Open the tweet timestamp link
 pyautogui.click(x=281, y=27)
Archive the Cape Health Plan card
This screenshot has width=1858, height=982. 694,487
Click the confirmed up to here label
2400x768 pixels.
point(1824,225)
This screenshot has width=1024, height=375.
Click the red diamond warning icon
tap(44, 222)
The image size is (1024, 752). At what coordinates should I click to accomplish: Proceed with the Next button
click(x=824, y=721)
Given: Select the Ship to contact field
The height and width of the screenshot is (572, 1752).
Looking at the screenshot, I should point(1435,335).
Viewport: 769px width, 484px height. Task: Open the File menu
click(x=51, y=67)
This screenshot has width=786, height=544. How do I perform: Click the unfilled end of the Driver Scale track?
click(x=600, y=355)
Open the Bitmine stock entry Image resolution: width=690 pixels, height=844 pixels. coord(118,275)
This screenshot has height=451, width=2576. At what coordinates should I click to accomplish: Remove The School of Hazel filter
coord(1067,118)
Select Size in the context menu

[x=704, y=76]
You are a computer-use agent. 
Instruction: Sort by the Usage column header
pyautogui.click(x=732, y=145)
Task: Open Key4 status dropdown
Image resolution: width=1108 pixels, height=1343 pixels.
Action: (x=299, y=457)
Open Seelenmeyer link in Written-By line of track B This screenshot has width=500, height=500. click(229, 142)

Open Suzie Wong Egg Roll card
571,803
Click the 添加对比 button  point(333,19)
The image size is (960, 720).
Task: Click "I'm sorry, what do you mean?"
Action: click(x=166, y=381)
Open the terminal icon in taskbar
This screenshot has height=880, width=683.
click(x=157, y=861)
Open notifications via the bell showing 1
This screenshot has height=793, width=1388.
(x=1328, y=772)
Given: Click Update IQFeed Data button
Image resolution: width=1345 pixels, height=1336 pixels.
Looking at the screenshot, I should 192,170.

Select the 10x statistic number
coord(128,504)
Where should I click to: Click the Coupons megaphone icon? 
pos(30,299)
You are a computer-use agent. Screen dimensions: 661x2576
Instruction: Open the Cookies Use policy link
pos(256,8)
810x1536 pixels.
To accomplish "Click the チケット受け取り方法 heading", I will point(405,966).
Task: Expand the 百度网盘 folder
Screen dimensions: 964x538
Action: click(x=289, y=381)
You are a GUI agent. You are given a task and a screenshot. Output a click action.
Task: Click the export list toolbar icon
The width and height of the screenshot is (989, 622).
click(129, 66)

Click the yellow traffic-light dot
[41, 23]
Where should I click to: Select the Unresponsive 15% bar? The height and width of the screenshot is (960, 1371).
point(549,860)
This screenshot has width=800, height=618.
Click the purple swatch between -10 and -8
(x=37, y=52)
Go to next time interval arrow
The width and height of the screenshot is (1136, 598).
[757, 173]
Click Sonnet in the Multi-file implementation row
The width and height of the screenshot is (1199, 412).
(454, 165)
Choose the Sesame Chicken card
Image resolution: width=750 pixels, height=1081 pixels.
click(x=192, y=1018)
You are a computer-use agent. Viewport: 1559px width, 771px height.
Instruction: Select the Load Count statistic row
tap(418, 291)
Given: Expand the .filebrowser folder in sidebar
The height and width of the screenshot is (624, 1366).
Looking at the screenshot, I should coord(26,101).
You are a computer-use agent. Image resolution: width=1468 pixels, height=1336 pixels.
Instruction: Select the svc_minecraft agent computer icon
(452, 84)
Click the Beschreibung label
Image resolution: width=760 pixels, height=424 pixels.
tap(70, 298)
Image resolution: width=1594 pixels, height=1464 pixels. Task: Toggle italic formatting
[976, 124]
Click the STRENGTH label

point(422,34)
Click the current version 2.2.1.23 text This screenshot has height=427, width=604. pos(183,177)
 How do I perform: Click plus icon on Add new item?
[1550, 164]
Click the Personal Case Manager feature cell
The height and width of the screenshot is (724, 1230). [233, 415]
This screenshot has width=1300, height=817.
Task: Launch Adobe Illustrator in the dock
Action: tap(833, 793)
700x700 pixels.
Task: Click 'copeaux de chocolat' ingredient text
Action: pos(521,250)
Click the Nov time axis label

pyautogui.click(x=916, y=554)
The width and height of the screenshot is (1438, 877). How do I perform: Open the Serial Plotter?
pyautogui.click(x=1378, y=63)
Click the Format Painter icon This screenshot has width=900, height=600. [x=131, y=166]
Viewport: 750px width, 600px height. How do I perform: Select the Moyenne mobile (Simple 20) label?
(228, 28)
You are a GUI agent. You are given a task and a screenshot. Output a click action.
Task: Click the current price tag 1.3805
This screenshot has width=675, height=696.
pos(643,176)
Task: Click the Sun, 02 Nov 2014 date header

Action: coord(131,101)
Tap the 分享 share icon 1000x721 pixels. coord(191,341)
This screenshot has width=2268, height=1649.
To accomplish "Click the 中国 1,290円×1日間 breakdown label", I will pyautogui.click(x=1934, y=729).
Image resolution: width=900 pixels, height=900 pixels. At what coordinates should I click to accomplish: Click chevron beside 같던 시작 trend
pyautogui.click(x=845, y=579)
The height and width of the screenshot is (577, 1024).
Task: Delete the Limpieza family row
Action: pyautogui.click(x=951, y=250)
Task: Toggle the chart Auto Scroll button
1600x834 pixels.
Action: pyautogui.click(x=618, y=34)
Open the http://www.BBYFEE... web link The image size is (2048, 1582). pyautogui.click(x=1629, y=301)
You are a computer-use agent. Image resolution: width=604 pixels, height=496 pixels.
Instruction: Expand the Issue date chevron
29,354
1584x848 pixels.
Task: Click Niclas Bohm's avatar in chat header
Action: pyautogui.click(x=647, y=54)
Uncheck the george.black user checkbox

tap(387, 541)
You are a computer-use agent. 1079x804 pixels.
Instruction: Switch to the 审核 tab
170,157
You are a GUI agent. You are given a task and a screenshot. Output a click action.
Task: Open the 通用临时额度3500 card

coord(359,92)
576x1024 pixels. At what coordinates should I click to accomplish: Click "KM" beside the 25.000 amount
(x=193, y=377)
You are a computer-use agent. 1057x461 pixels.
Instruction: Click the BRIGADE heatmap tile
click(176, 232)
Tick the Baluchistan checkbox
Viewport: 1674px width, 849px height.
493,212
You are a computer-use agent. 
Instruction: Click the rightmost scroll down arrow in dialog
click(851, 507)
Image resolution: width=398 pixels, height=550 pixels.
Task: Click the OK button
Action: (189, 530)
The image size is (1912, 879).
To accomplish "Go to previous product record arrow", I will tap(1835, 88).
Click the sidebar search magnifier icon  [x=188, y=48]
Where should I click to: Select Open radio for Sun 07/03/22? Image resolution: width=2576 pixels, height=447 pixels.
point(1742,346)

> [WHAT THE EXERCISE ASKS] The answer should consist of the full listing, repeated exactly.

> [THE COMPLETED TASK]
Open the tweet timestamp link
 pyautogui.click(x=281, y=27)
Archive the Cape Health Plan card
This screenshot has width=1858, height=982. 694,487
Click the confirmed up to here label
2400x768 pixels.
point(1824,225)
This screenshot has width=1024, height=375.
Click the red diamond warning icon
tap(44, 222)
The image size is (1024, 752). At what coordinates should I click to accomplish: Proceed with the Next button
click(x=824, y=721)
Given: Select the Ship to contact field
The height and width of the screenshot is (572, 1752).
Looking at the screenshot, I should point(1435,335).
Viewport: 769px width, 484px height. Task: Open the File menu
click(x=51, y=67)
This screenshot has width=786, height=544. How do I perform: Click the unfilled end of the Driver Scale track?
click(x=600, y=355)
Open the Bitmine stock entry Image resolution: width=690 pixels, height=844 pixels. coord(118,275)
This screenshot has height=451, width=2576. At what coordinates should I click to accomplish: Remove The School of Hazel filter
coord(1067,118)
Select Size in the context menu

[x=704, y=76]
You are a computer-use agent. 
Instruction: Sort by the Usage column header
pyautogui.click(x=732, y=145)
Task: Open Key4 status dropdown
Image resolution: width=1108 pixels, height=1343 pixels.
Action: (x=299, y=457)
Open Seelenmeyer link in Written-By line of track B This screenshot has width=500, height=500. click(229, 142)

Open Suzie Wong Egg Roll card
571,803
Click the 添加对比 button  point(333,19)
The image size is (960, 720).
Task: Click "I'm sorry, what do you mean?"
Action: click(x=166, y=381)
Open the terminal icon in taskbar
This screenshot has height=880, width=683.
click(x=157, y=861)
Open notifications via the bell showing 1
This screenshot has height=793, width=1388.
(x=1328, y=772)
Given: Click Update IQFeed Data button
Image resolution: width=1345 pixels, height=1336 pixels.
Looking at the screenshot, I should 192,170.

Select the 10x statistic number
coord(128,504)
Where should I click to: Click the Coupons megaphone icon? 
pos(30,299)
You are a computer-use agent. Screen dimensions: 661x2576
Instruction: Open the Cookies Use policy link
pos(256,8)
810x1536 pixels.
To accomplish "Click the チケット受け取り方法 heading", I will point(405,966).
Task: Expand the 百度网盘 folder
Screen dimensions: 964x538
Action: click(x=289, y=381)
You are a GUI agent. You are given a task and a screenshot. Output a click action.
Task: Click the export list toolbar icon
The width and height of the screenshot is (989, 622).
click(129, 66)

Click the yellow traffic-light dot
[41, 23]
Where should I click to: Select the Unresponsive 15% bar? The height and width of the screenshot is (960, 1371).
point(549,860)
This screenshot has width=800, height=618.
Click the purple swatch between -10 and -8
(x=37, y=52)
Go to next time interval arrow
The width and height of the screenshot is (1136, 598).
[757, 173]
Click Sonnet in the Multi-file implementation row
The width and height of the screenshot is (1199, 412).
(454, 165)
Choose the Sesame Chicken card
Image resolution: width=750 pixels, height=1081 pixels.
click(x=192, y=1018)
You are a computer-use agent. Viewport: 1559px width, 771px height.
Instruction: Select the Load Count statistic row
tap(418, 291)
Given: Expand the .filebrowser folder in sidebar
The height and width of the screenshot is (624, 1366).
Looking at the screenshot, I should coord(26,101).
You are a computer-use agent. Image resolution: width=1468 pixels, height=1336 pixels.
Instruction: Select the svc_minecraft agent computer icon
(452, 84)
Click the Beschreibung label
Image resolution: width=760 pixels, height=424 pixels.
tap(70, 298)
Image resolution: width=1594 pixels, height=1464 pixels. Task: Toggle italic formatting
[976, 124]
Click the STRENGTH label

point(422,34)
Click the current version 2.2.1.23 text This screenshot has height=427, width=604. pos(183,177)
 How do I perform: Click plus icon on Add new item?
[1550, 164]
Click the Personal Case Manager feature cell
The height and width of the screenshot is (724, 1230). [233, 415]
This screenshot has width=1300, height=817.
Task: Launch Adobe Illustrator in the dock
Action: tap(833, 793)
700x700 pixels.
Task: Click 'copeaux de chocolat' ingredient text
Action: pos(521,250)
Click the Nov time axis label

pyautogui.click(x=916, y=554)
The width and height of the screenshot is (1438, 877). How do I perform: Open the Serial Plotter?
pyautogui.click(x=1378, y=63)
Click the Format Painter icon This screenshot has width=900, height=600. [x=131, y=166]
Viewport: 750px width, 600px height. How do I perform: Select the Moyenne mobile (Simple 20) label?
(228, 28)
You are a GUI agent. You are given a task and a screenshot. Output a click action.
Task: Click the current price tag 1.3805
This screenshot has width=675, height=696.
pos(643,176)
Task: Click the Sun, 02 Nov 2014 date header

Action: coord(131,101)
Tap the 分享 share icon 1000x721 pixels. coord(191,341)
This screenshot has width=2268, height=1649.
To accomplish "Click the 中国 1,290円×1日間 breakdown label", I will pyautogui.click(x=1934, y=729).
Image resolution: width=900 pixels, height=900 pixels. At what coordinates should I click to accomplish: Click chevron beside 같던 시작 trend
pyautogui.click(x=845, y=579)
The height and width of the screenshot is (577, 1024).
Task: Delete the Limpieza family row
Action: pyautogui.click(x=951, y=250)
Task: Toggle the chart Auto Scroll button
1600x834 pixels.
Action: pyautogui.click(x=618, y=34)
Open the http://www.BBYFEE... web link The image size is (2048, 1582). pyautogui.click(x=1629, y=301)
You are a computer-use agent. Image resolution: width=604 pixels, height=496 pixels.
Instruction: Expand the Issue date chevron
29,354
1584x848 pixels.
Task: Click Niclas Bohm's avatar in chat header
Action: pyautogui.click(x=647, y=54)
Uncheck the george.black user checkbox

tap(387, 541)
You are a computer-use agent. 1079x804 pixels.
Instruction: Switch to the 审核 tab
170,157
You are a GUI agent. You are given a task and a screenshot. Output a click action.
Task: Open the 通用临时额度3500 card

coord(359,92)
576x1024 pixels. At what coordinates should I click to accomplish: Click "KM" beside the 25.000 amount
(x=193, y=377)
You are a computer-use agent. 1057x461 pixels.
Instruction: Click the BRIGADE heatmap tile
click(176, 232)
Tick the Baluchistan checkbox
Viewport: 1674px width, 849px height.
493,212
You are a computer-use agent. 
Instruction: Click the rightmost scroll down arrow in dialog
click(851, 507)
Image resolution: width=398 pixels, height=550 pixels.
Task: Click the OK button
Action: (189, 530)
The image size is (1912, 879).
To accomplish "Go to previous product record arrow", I will tap(1835, 88).
Click the sidebar search magnifier icon  [x=188, y=48]
Where should I click to: Select Open radio for Sun 07/03/22? Image resolution: width=2576 pixels, height=447 pixels.
point(1742,346)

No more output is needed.